REX: Initial Analysis

At $100m they’re a little larger and more well-covered by analysts than I’d prefer. When I initially booked I thought they might be worth investigating a little more, and flying with them the other day cemented in my mind that there is no reason from a service point of view that someone would ever decide to not fly with them.

The initial glance over the financial statements left me with a mixed feeling. Passengers and therefore revenues have been shrinking, which is bad. They forewent paying a dividend last year, instead choosing to take that money and some additional debt and purchase some more capital, which I’d consider a push.

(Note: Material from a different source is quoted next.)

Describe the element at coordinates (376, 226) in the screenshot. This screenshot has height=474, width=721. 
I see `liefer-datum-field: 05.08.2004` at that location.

But one thing they currently have going for them is that they are somewhat a monopoly for the regional routes they run, so revenue from these routes should be somewhat guaranteed, and has a fair amount of potential upside if the market picks up again, with minimal potential downside (REX themselves push this angle, but the market picking up again soon is not a certainty).

Will continue to investigate but at the moment the story isn’t compelling enough to put down any money.

29/6/2015 Update: Looks like Qantas is doing low-cost regional in New Zealand under the Jetstar brand. This is a big threat for REX, because if Qantas can pull this off in New Zealand I guarantee you the next place they try it will be Australia. Maybe it’s worth speaking to REX investor centre to find out what would stop Qantas from doing this. The other option of course would be Qantas purchases REX outright. $100m would be pocket change for them. But I tend to think that they’d go it themselves, essentially forcing other low cost providers (Virgin etc) to buy REX if they wanted to compete this space.

Joshua Kennon outright refuses to consider airline stocks, and makes a fair argument against investing in them. And the Simply Wall Street screener sums them up as “Solid financial position but with no other noteworthy features.”

The other thing I need to find out is what does a used plane go for, and does their fleet and cash minus liabilities cover their entire market cap of the company. Simply Wall Street is giving them a Price to Book of 0.6, but I need to find out what exactly is behind these numbers.

Finally I want to check my gut feeling that the CEO is quite devoted to the firm and its return to greater profitability.